> [Estratto selezionato]
· · · · ·

L’Ausl di Reggio non ha fatto alcuno sbaglio, anzi, in realtà è stata l’unica ad attenersi al protocollo. La responsabile dell’Igiene pubblica scrive infatti anche questo, nel documento: “Comunico di aver preso atto dell’attuale situazione e delle misure da voi adottate secondo i protocolli sanitari attualmente in vigore per le squadre di calcio professionistiche”. Eppure è andato tutto al contrario, dopo. La Reggiana ha avuto l’enorme sfortuna di essere la prima a incappare in un focolaio Covid. Il ricorso vinto dal Napoli a dicembre grazie all’Ausl locale che aveva utilizzato l’espressione “rimanete a casa” ha aperto la strada a un’interpretazione che ha portato al recupero delle partite e a nessun’altra sconfitta a tavolino. E’ capitato solo ai granata.

· · · · ·

> [Materiale mostrato]

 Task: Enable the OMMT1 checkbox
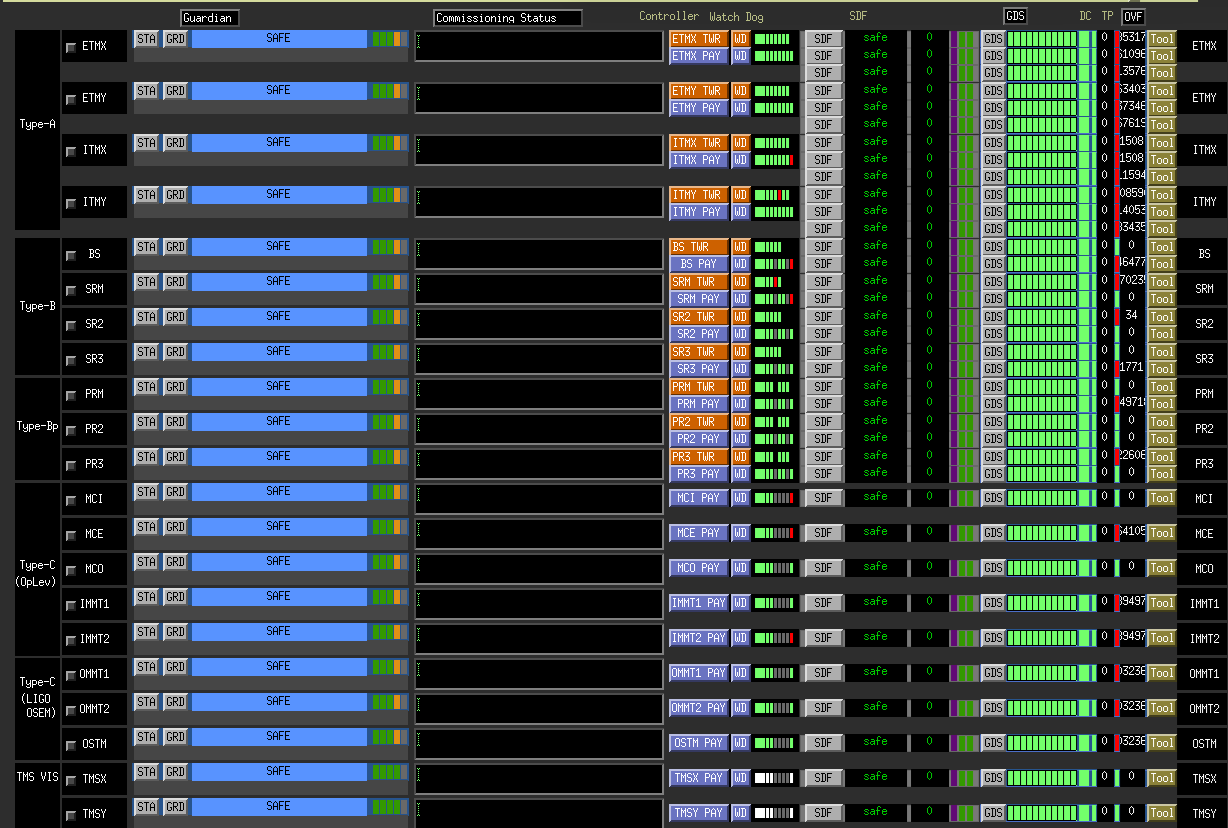[x=71, y=675]
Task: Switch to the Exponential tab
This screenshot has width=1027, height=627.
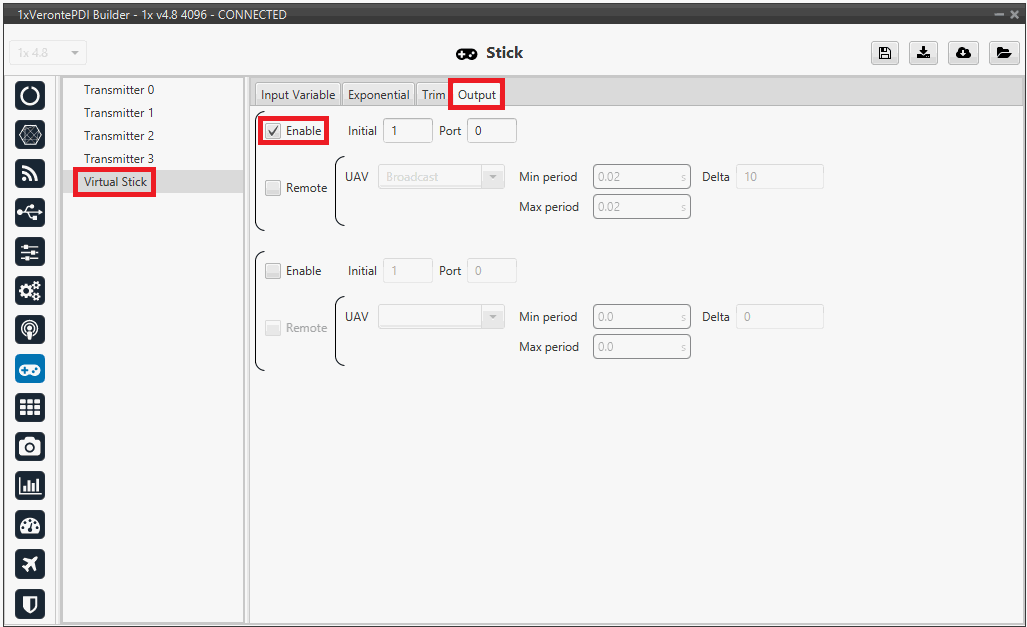Action: 378,95
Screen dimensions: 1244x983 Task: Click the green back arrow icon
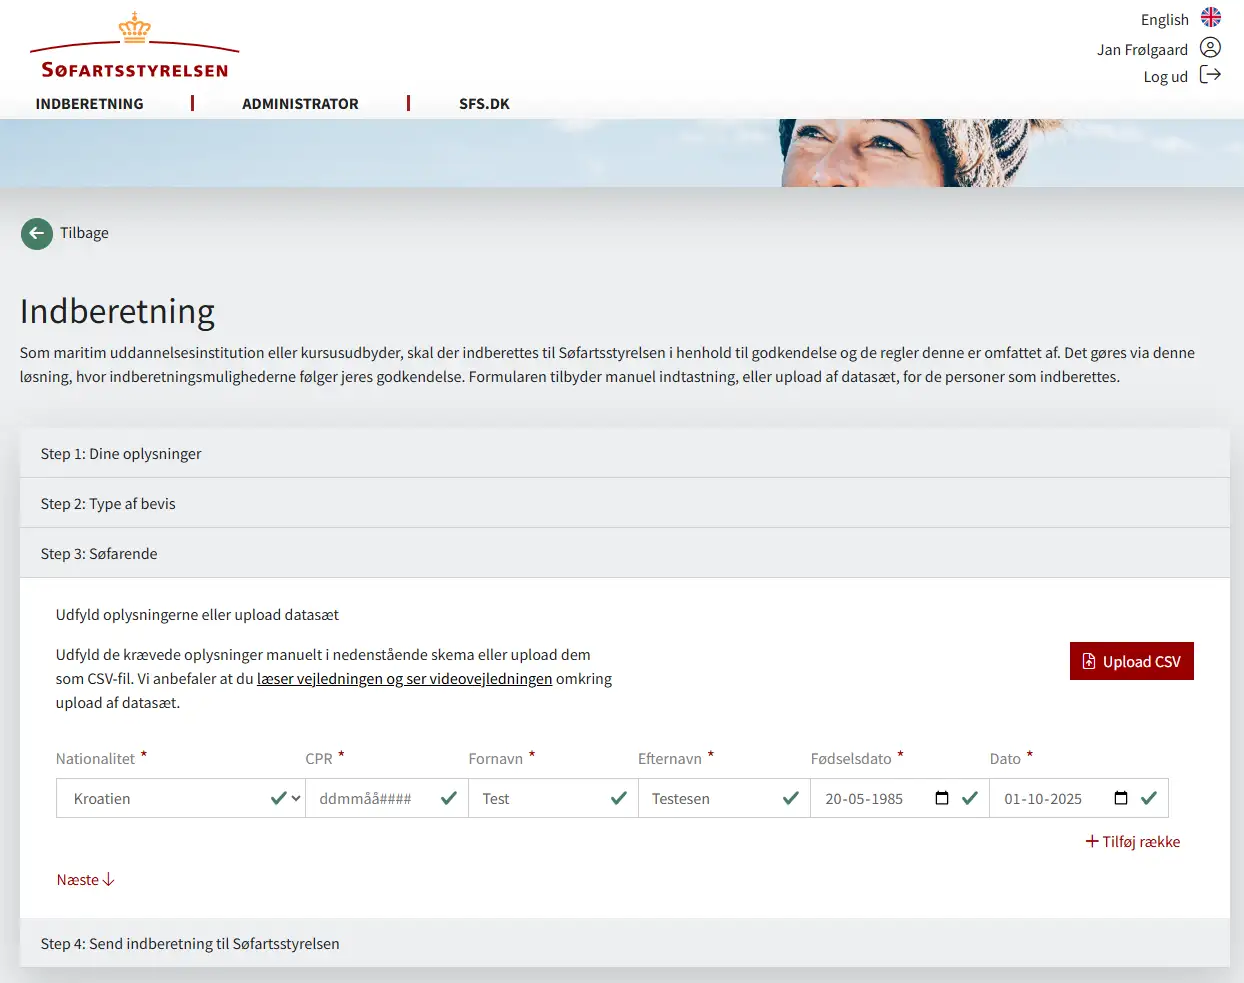(37, 234)
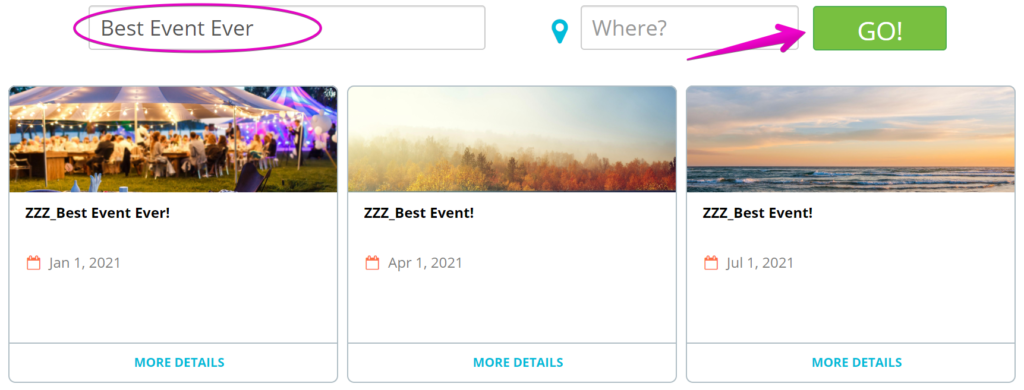Open the ZZZ_Best Event Ever! title
The width and height of the screenshot is (1024, 390).
click(x=97, y=213)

· · · · ·

> [Cosa fare]
Prosegui l'estratto sul focolaio Covid della Reggiana subito dopo la sua ultima frase. Le voci riportate qui non servono a nulla.

> [Risultato del compito]
La Reggiana avrebbe potuto fare un ulteriore ricorso? Sì, ma la Lega aveva definito il protocollo “inattaccabile” e quindi il rischio sarebbe stato di vedersi infliggere pure un punto di penalizzazione. Col senno del poi il mancato ricorso è sicuramente un rammarico, ma non cambia il ragionamento di principio: perché essere puniti per aver rispettato un protocollo? E ancora: dopo essersi accorti dell’inadeguatezza del protocollo stesso, tanto da cambiare le carte in tavola a campionato in corso, perché non porre rimedio all’errore fatto a fine ottobre? Nelle ultime ore il Consiglio comunale di Reggio ha approvato un ordine del giorno con primo firmatario il consigliere leghista Matteo Melato: si impegna la giunta a chiedere al Consiglio dei ministri, al presidente Lega B, alla Figc e al Coni il “rispetto dei principi di correttezza e lealtà”.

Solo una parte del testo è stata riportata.